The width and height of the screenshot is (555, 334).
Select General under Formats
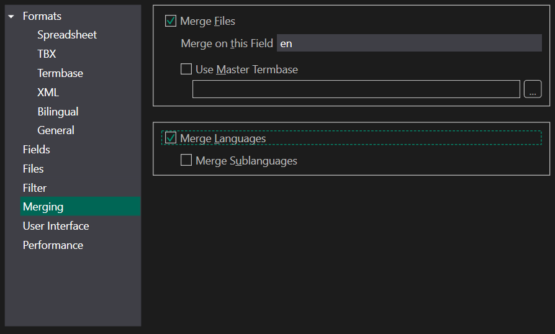56,130
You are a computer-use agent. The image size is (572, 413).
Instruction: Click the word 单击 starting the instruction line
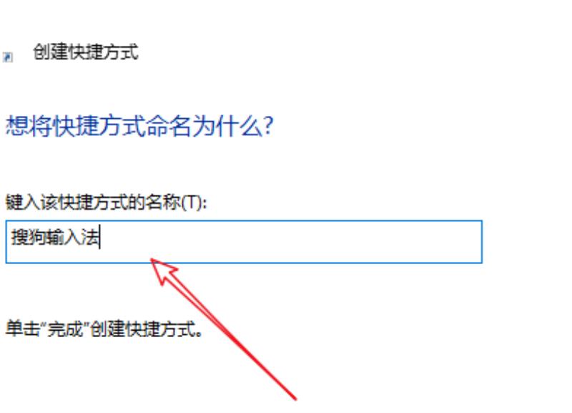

===

_Exercise requirements_:
A word-for-word copy of all the records above is required, with the pictures left out.

_Response to this exercise_:
The width and height of the screenshot is (555, 334).
Select General under Formats
56,130
You are a computer-use agent. The image size is (572, 413).
Instruction: Click the word 单击 starting the instruction line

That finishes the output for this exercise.